Que l'intimée indique dans sa réponse sur effet suspensif qu'elle s'oppose à toute suspension de la réduction des contributions d'entretien actuelles; qu'elle n'invoque pas qu'elle pourrait subir un préjudice difficilement réparable si l'effet suspensif était accordé pour la période de juin 2025 à février 2026 et aucun élément permet de considérer que tel pourrait être le cas;

Que dès lors, le caractère exécutoire des ch. 1, 3 et 7 du dispositif de l'ordonnance attaquée sera suspendu en tant qu'ils portent sur la période du 1er juin 2025 au 28 février 2026;

Qu'il sera statué sur les frais et dépens liés à la présente décision avec l'arrêt au fond (art. 104 al. 3 CPC).

*****

Dispositif

PAR CES MOTIFS, La Chambre civile :

Statuant sur requête de suspension du caractère exécutoire de l'ordonnance entreprise:

Admet la requête formée par A______ tendant à suspendre le caractère exécutoire des ch. 1, 3 et 7 du dispositif de l'ordonnance OTPI/331/2026 rendue le 22 mai 2026 par le Tribunal de première instance dans la cause C/10924/2025 en tant qu'ils portent sur la période du 1er juin 2025 au 28 février 2026.

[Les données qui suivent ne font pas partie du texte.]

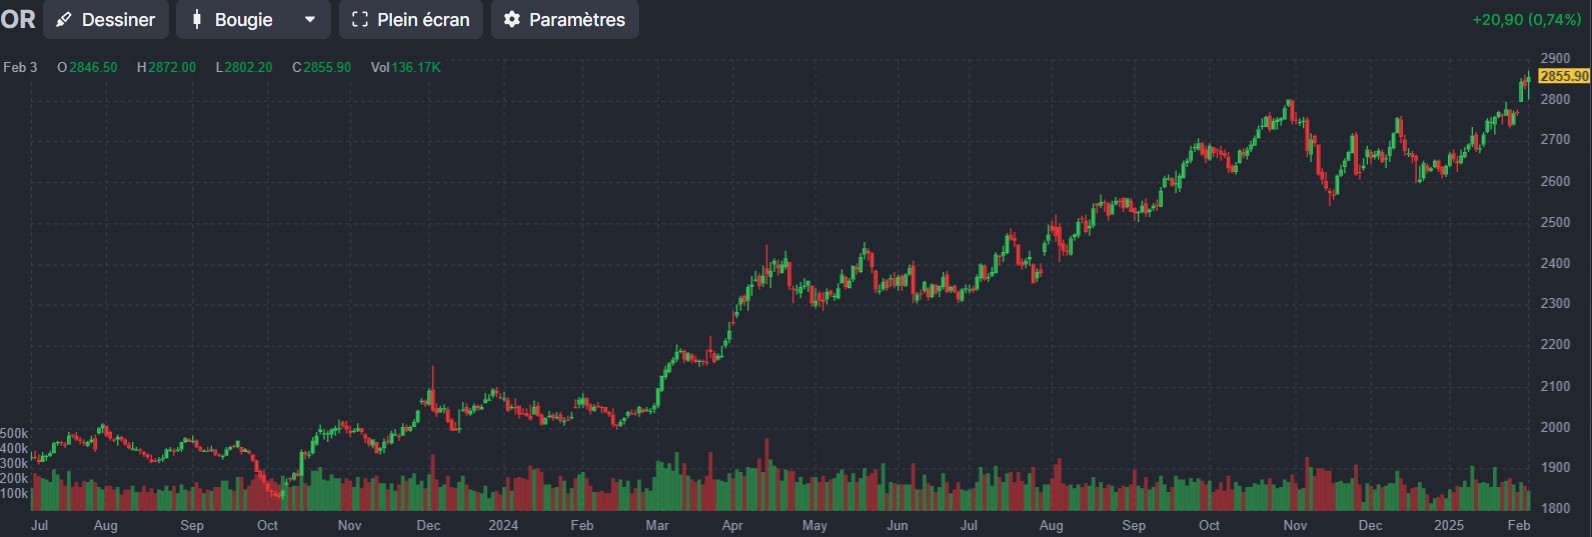Click the fullscreen icon for Plein écran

Dit qu'il sera statué sur les frais liés à la présente décision dans l'arrêt au fond.

Siégeant :

Monsieur Laurent RIEBEN, président; Madame Jessica ATHMOUNI, greffière.

Indication des voies de recours :

La présente décision, incidente et de nature provisionnelle (art. 93 de la loi fédérale sur le Tribunal fédéral du 17 juin 2005; LTF - RS 173.110; ATF 137 III 475 consid. 1 et 2), est susceptible d'un recours en matière civile (art. 72 ss,), les griefs pouvant être invoqués étant toutefois limités (art. 98 LTF). Le recours motivé doit être formé dans les trente jours qui suivent la notification de l'expédition complète de la décision attaquée.

Le recours doit être adressé au Tribunal fédéral, 1000 Lausanne 14.